The primary coordinate reference system of interest is the
DATUM. The classical geodetic horizontal datum starts at a
particular point. The North American continent has one
major classical horizontal datum, which is the North
American Datum of 1927. The starting point is defined at
Meades Ranch, Kansas. Most datums have their historical
origins at an astronomical observatory, mainly because when
geodetic reference systems were originated, the best-known
position in a region was at that observatory. That
observatory also had a "mire" or reference point on the
horizon with a known azimuth from true north (North
Celestial Pole). With a known direction reference and a
known position, physically measuring a distance to another
point on the ground allowed the computation of another
known position (latitude and longitude) with reference to
the starting point or datum point. That's how all datums
started.

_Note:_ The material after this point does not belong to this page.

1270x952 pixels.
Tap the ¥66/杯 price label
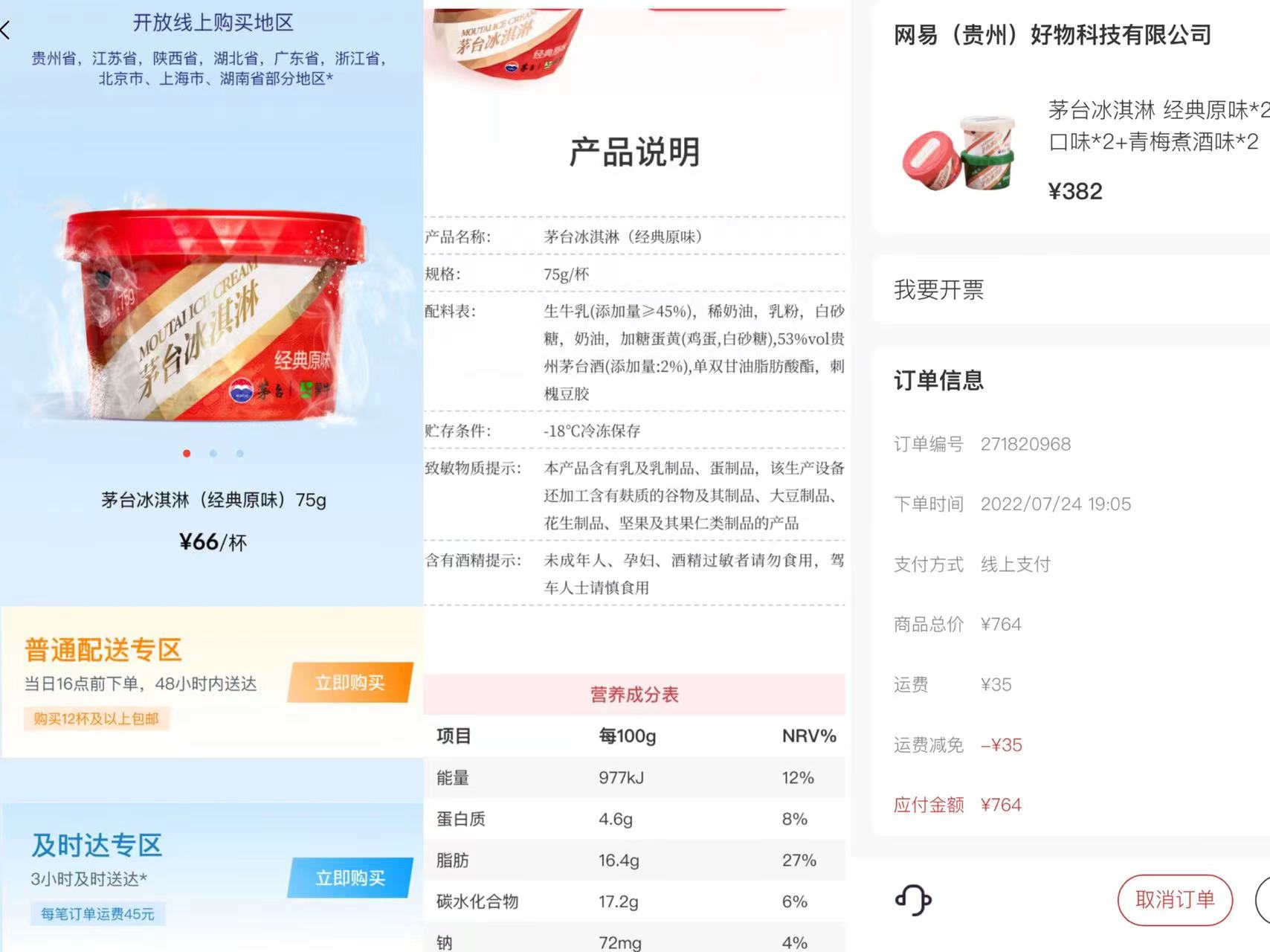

The observatory for NAD 1927 was not in Kansas but
on the East Coast, and was used for earlier datums that
included the New England Datum. Many of these classical
origin points were also Prime Meridians (zero longitude)
because these observatories established an ephemeris of
their own for predicting positions of heavenly bodies with
respect to their own reference meridian. For instance,
classical horizontal datum origins that had their own Prime
Meridians include: Amersfoort, Netherlands; Bogot<,
Colombia; Dehra Dun, India; Tokyo, Japan; Madrid, Spain;
Athens, Greece; Quito, Ecuador; Ferro, Canary Islands;
Singkawang, Borneo; Potsdam, Germany and Greenwich,
England.
When we map an area, we first establish control points that
encompass the entire area. We interpolate - not
extrapolate - when we map, and we use a coordinate
reference system of some sort. The establishment of a
datum from a starting point required many points to be
determined in order to provide control for a national or
regional mapping program. The electronic distance meter
was invented in the late 1940's almost simultaneously in
Sweden and South Africa. Prior to that, steel tapes were
used, commonly made of a quench-annealed nickel alloy
called invar. Geodetic surveyors of the late 18th century
did not have that technology available, and had to use
other types of length-measuring devices. Measuring
distances was extremely difficult and time-consuming.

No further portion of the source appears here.